Anybody succeeding in making Gemini say something before calling functions?

In Voice AI applications, latency is critical, so whenever the model calls a function (e.g., API request), the trick is to instruct it so say fillers like “Let me check that for you.”. This works well for OpenAI’s and Anthropic’s models, but for Gemini this has never been reliable enough for me, the model often calls the function first then outputs the fillers.

I am wondering whether somebody managed to make this work.

Thanks a lot in advance for your discussion!

Briefly describing how you would use the API would likely yield helpful answers.
This question might have different answers depending on the scenario.

Since you’re describing Voice AI,

let’s assume you’re using the Gemini Live API and need to use a long time tool call.

You’d like to provide a response to the user first.

A simple approach in this scenario is asynchronous tool calls.

Upon receiving the tool call, immediately send back a tool response message: “Please wait.”

Then, after execution, send the result to the Gemini Live API in text format.

This way, the Gemini Live API will ask the user to wait before describing the tool’s result.
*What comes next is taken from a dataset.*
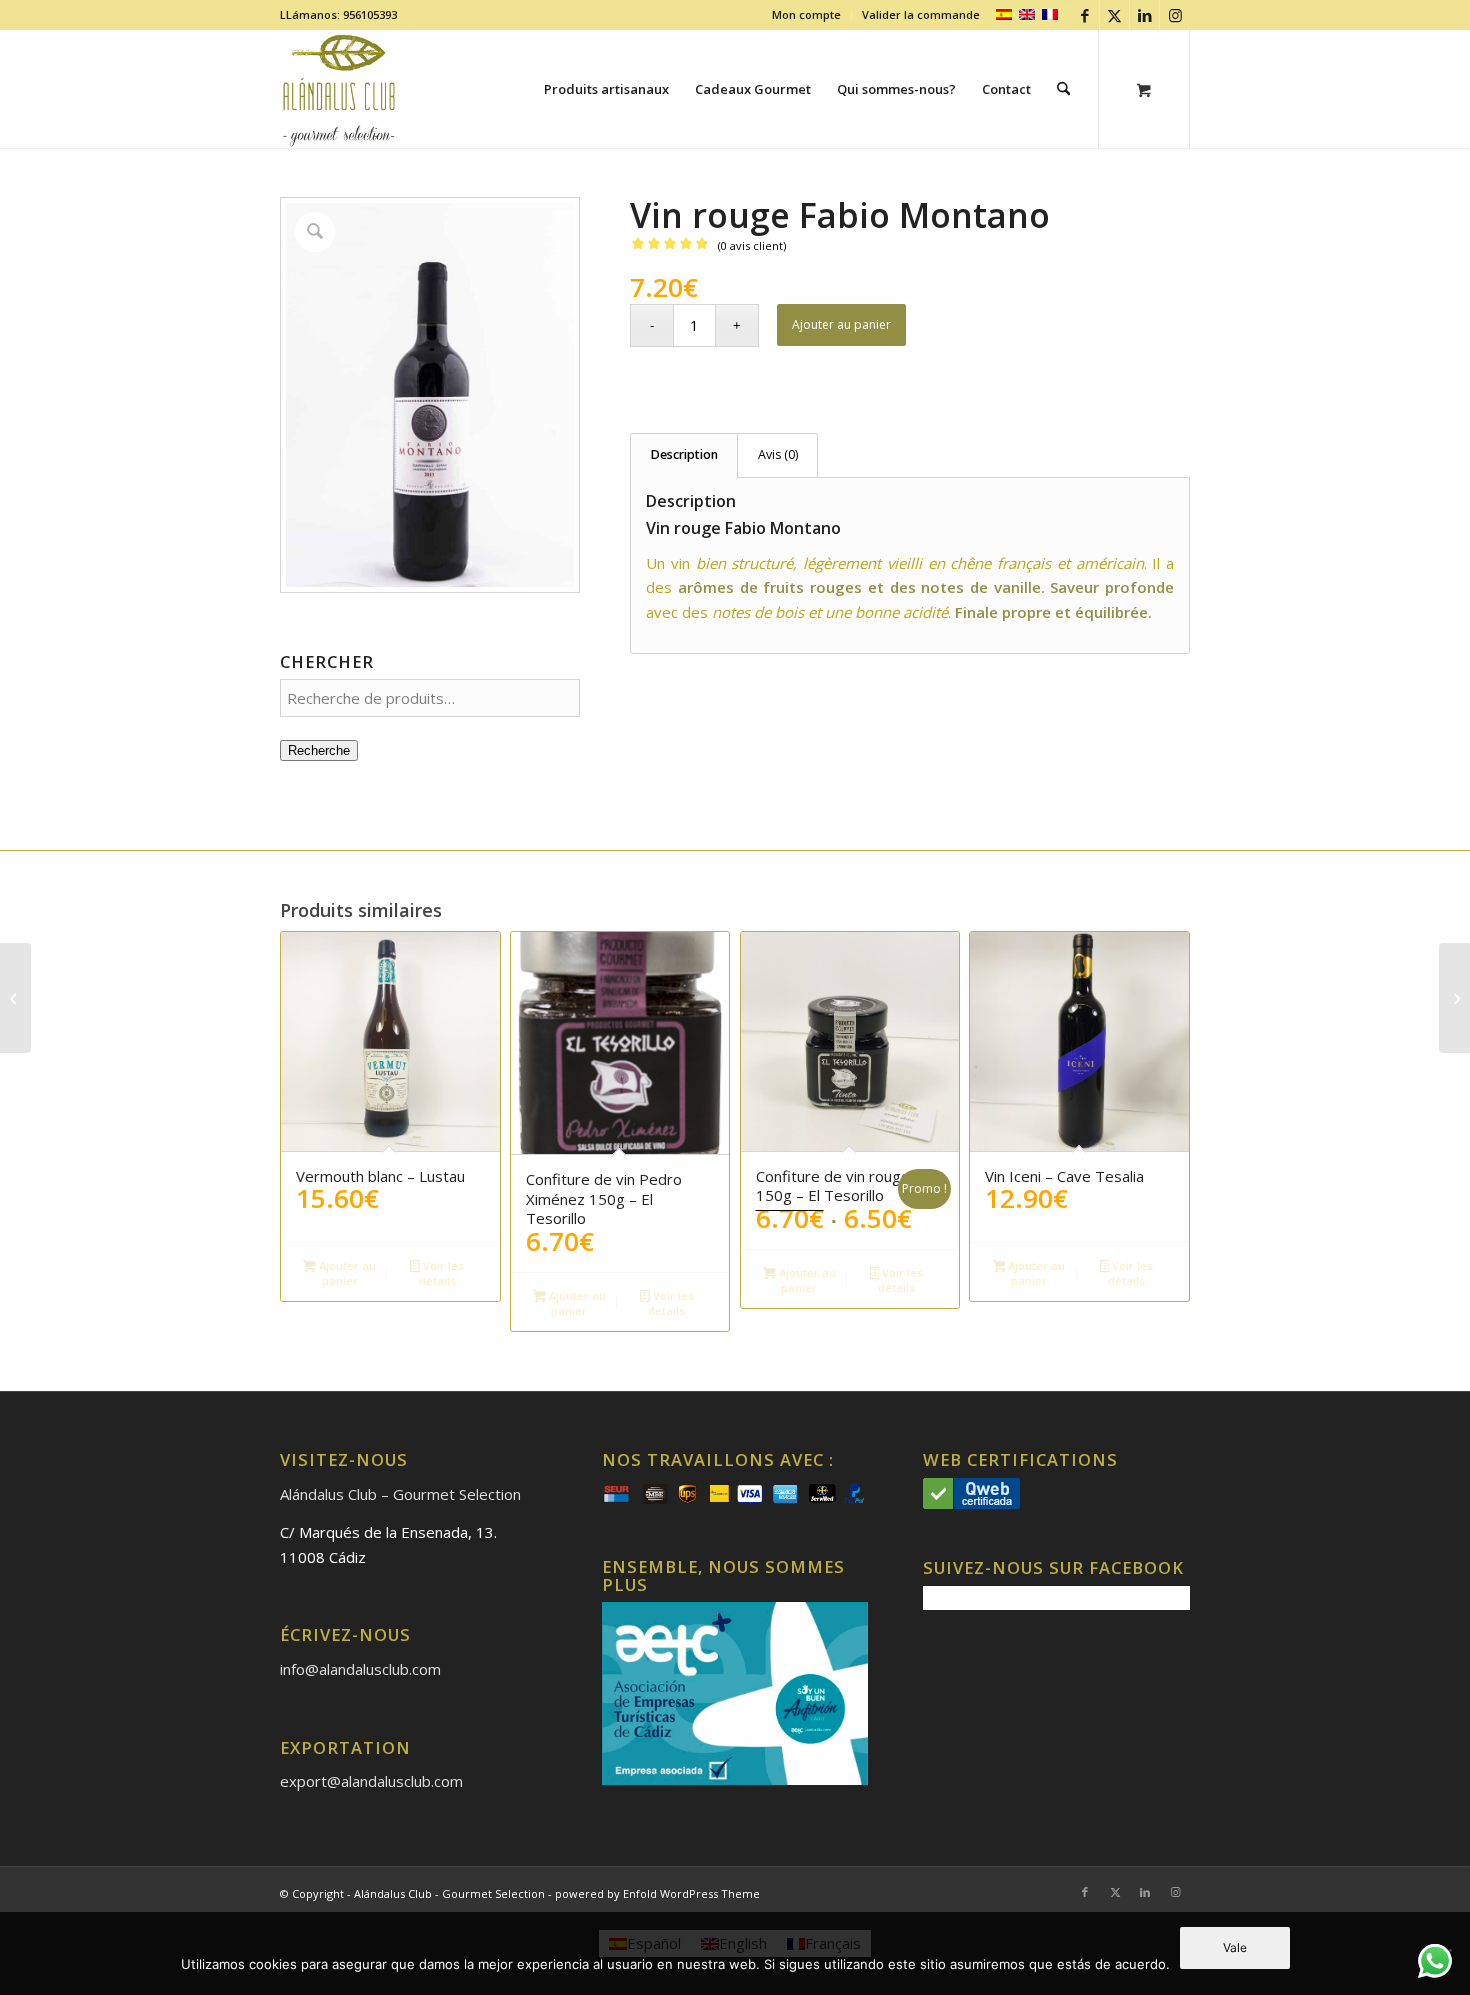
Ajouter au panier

Thanks. I’m not even talking about Gemini Live.

Please try running the following minimal reproducible example multiple times, you’ll see that Gemini very often does not say before calling the functions:

import os

from openai import OpenAI

from dotenv import load_dotenv

load_dotenv()

client = OpenAI(
    api_key=os.environ["GEMINI_API_KEY"],
    base_url="https://generativelanguage.googleapis.com/v1beta/openai/",
)

weather_description = (
    'Retrieves current weather for the given location. Before calling this function, '
    'says "Let me check the weather for you..."'
)
population_description = (
    "Retrieves current population for the given city. Before calling this function, "
    "it says 'Let me check the population for you...' Args: city (str): Name of the "
    "city. Returns: float: The popualation in millions of people."
)

tools = [
    {
        "type": "function",
        "function": {
            "name": "get_weather",
            "description": weather_description,
            "parameters": {
                "type": "object",
                "properties": {
                    "latitude": {"type": "number"},
                    "longitude": {"type": "number"},
                },
                "required": ["latitude", "longitude"],
            },
        },
    },
    {
        "type": "function",
        "function": {
            "name": "get_population",
            "description": population_description,
            "parameters": {
                "type": "object",
                "properties": {"city": {"type": "string"}},
                "required": ["city"],
            },
        },
    },
]

messages = [
    {
        "role": "system",
        "content": (
            "You are a helpful assistant.\n"
            "You have the following tools at your disposal:\n"
            f"- get_weather: {weather_description}\n"
            f"- get_population: {population_description}\n"
            "\nIMPORTANT: You must call multiple functions at the same time. "
            "EXTREMELY IMPORTANT: BEFORE calling the tools, says 'Let me check that for you...'."
        ),
    },
    {
        "role": "user",
        "content": "Please check the weather and the current population in Paris.",
    },
]

stream = client.chat.completions.create(
    model="gemini-3.1-flash-lite",
    messages=messages,
    tools=tools,
    stream=True,
)

for chunk in stream:
    delta = chunk.choices[0].delta
    if delta.content:
        print("** TEXT:", repr(delta.content))
    for tool_call in delta.tool_calls or []:
        print("** TOOL:", tool_call)

In my personal experience, Gemini does tend to avoid outputting text during tool use rounds.

One feasible approach I’ve found is:

You can add a tool like progress_update({message:....})

Then, within the prompt, write a rule for parallel tool usage

requiring that progress_update be called concurrently to report progress when the tool is used

This way, Gemini will use the tool in parallel

You can then retrieve a message like “Please wait” from progress_update.args.message and display it to the user.